■ **Work instruction**
Could you retype the whole listing word for word and drop the images?
Start of Block
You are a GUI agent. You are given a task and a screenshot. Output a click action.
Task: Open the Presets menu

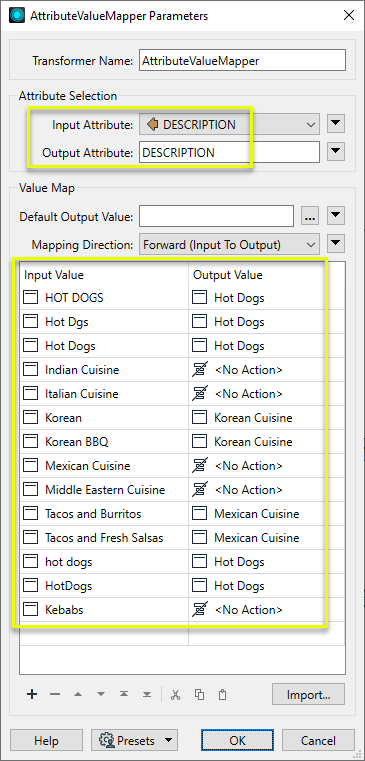pos(134,741)
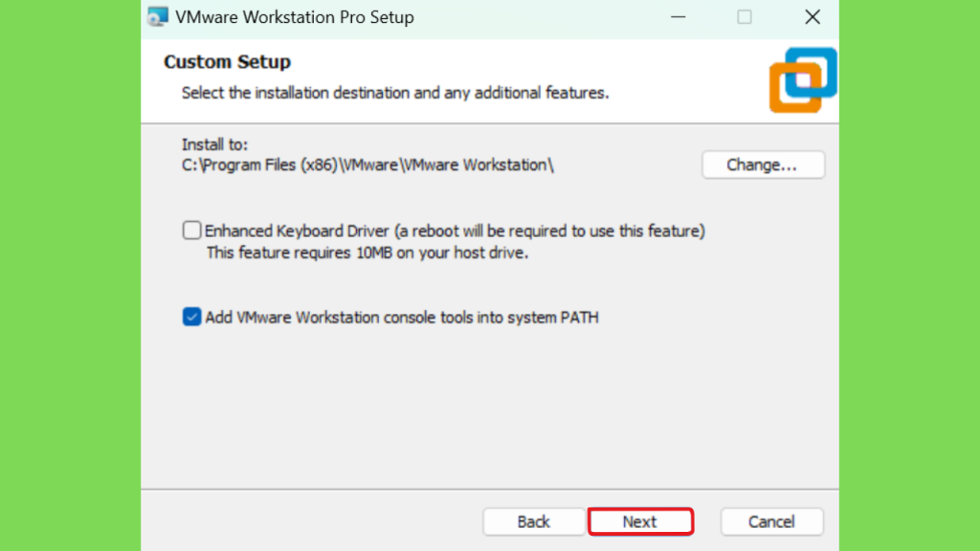Click the 'Install to:' label
980x551 pixels.
click(215, 144)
End of Block
■ **Answer space**
You are a GUI agent. You are given a task and a screenshot. Output a click action.
Task: Open the Presets menu

pos(134,741)
Click the 'Install to:' label
980x551 pixels.
click(215, 144)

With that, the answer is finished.